TASK PROMPT: Rewrite the items from the line containing "Identify the location of y-tick-label: 46,000." through the end of the items, including the requests, and add -54 to every coordinate in the answers. Leave out the pictures.
****************
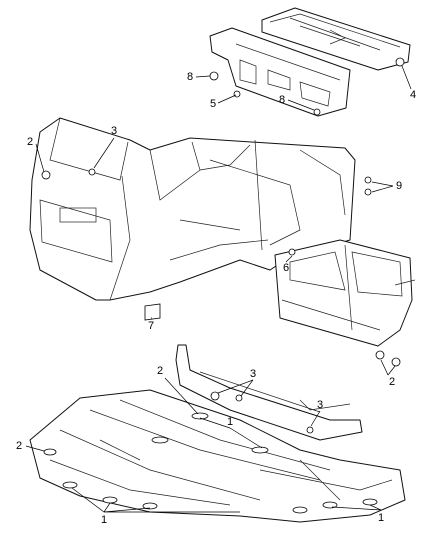 Image resolution: width=438 pixels, height=533 pixels. I want to click on dash-panel, so click(280, 72).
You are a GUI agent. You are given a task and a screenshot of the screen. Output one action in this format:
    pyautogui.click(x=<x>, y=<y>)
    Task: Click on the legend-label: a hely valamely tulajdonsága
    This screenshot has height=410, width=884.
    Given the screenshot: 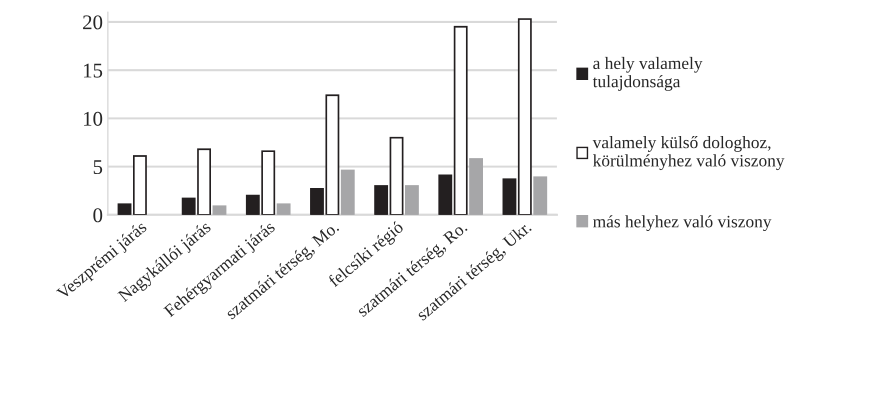 What is the action you would take?
    pyautogui.click(x=647, y=74)
    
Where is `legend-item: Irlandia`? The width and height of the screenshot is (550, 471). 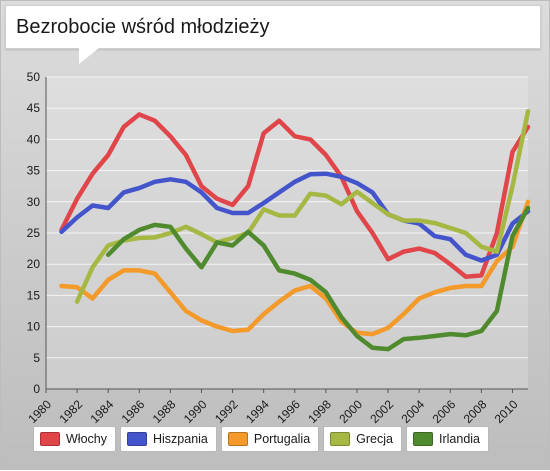 legend-item: Irlandia is located at coordinates (448, 439).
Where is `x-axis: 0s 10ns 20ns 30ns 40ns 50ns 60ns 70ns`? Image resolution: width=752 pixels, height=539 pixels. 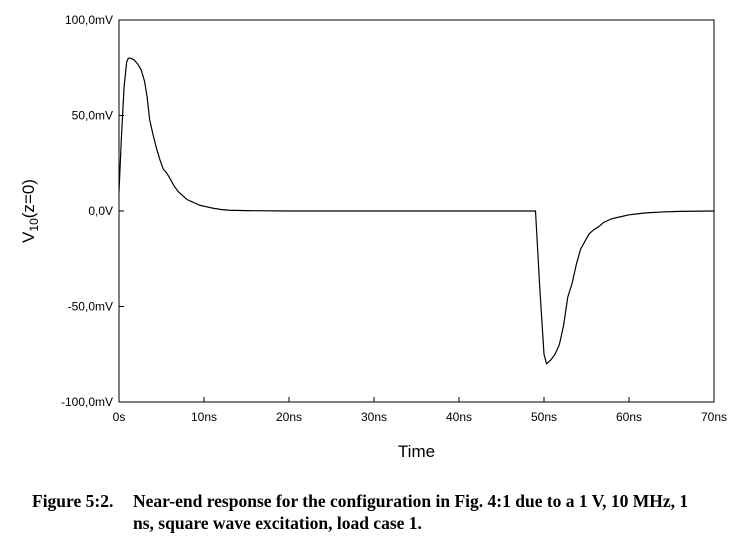 x-axis: 0s 10ns 20ns 30ns 40ns 50ns 60ns 70ns is located at coordinates (420, 410).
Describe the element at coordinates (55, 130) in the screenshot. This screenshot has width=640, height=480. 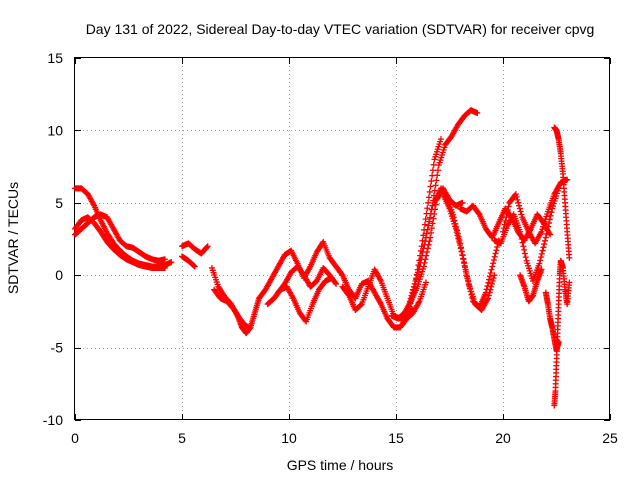
I see `y-tick-label: 10` at that location.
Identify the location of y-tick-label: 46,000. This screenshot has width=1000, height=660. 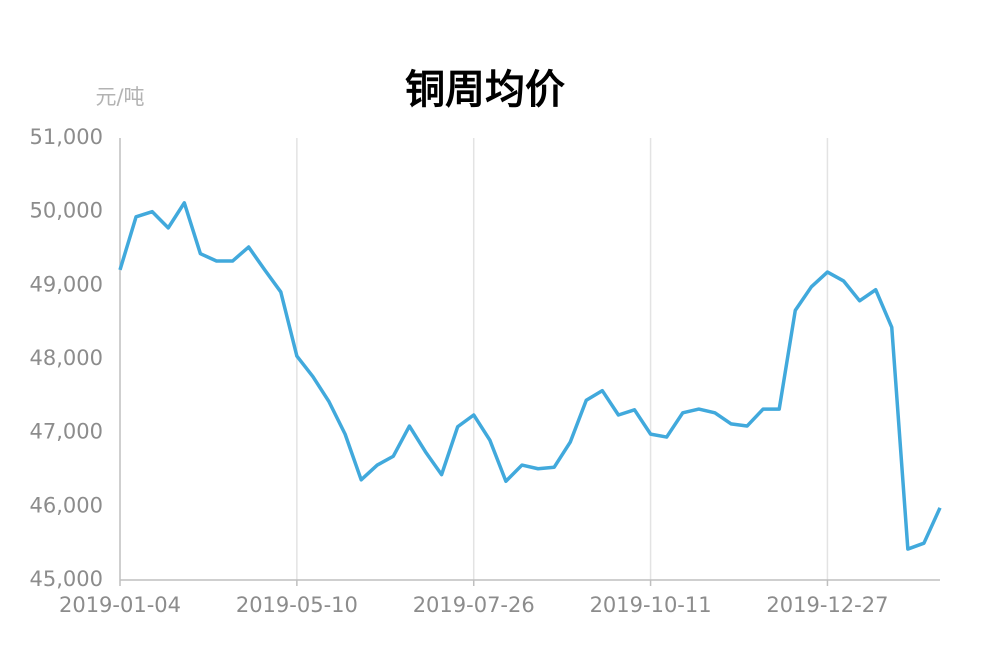
(66, 505).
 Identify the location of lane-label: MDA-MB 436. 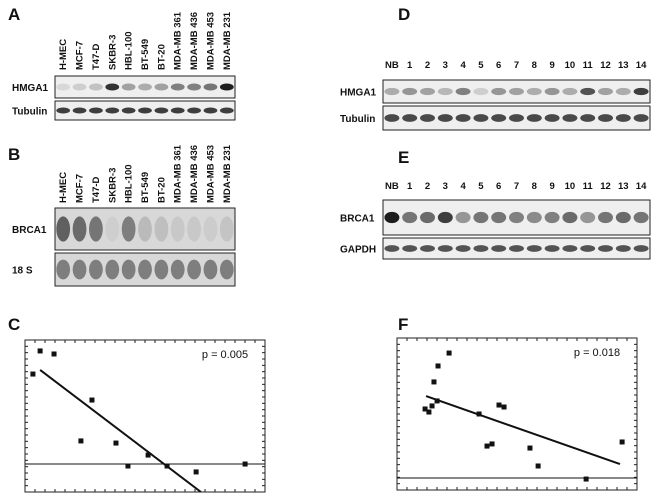
(194, 41).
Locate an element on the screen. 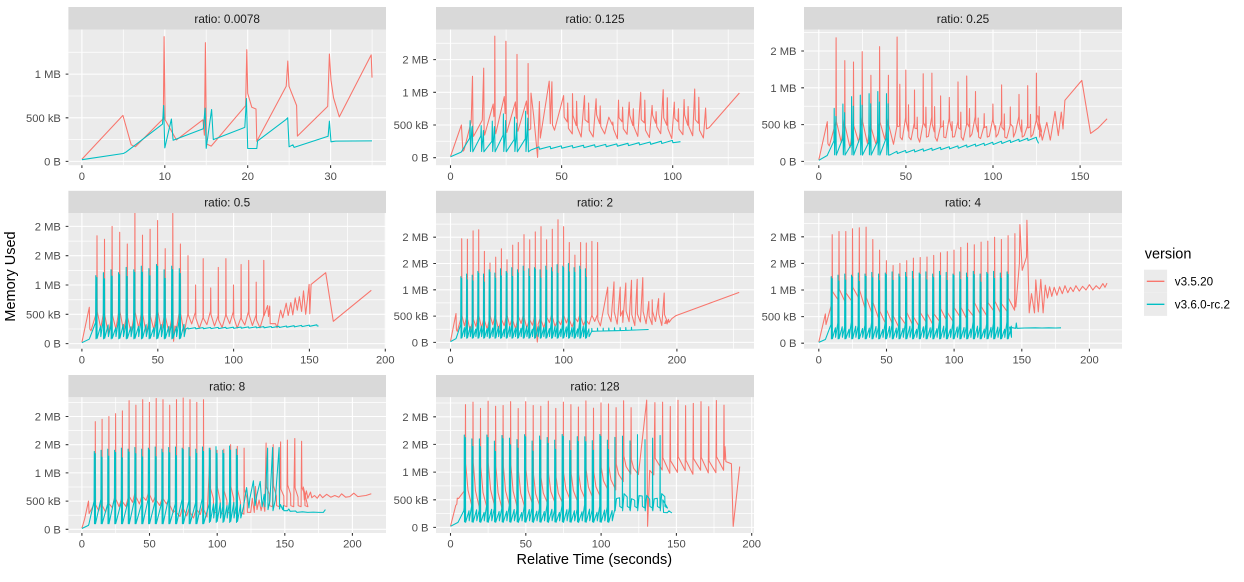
****************
ANSWER BOX:
Identify the location of y-tick-label: 46,000. This screenshot has width=1000, height=660. 
(12, 451).
 Identify the location of lane-label: MDA-MB 436. 
(140, -13).
Locate an element on the screen. 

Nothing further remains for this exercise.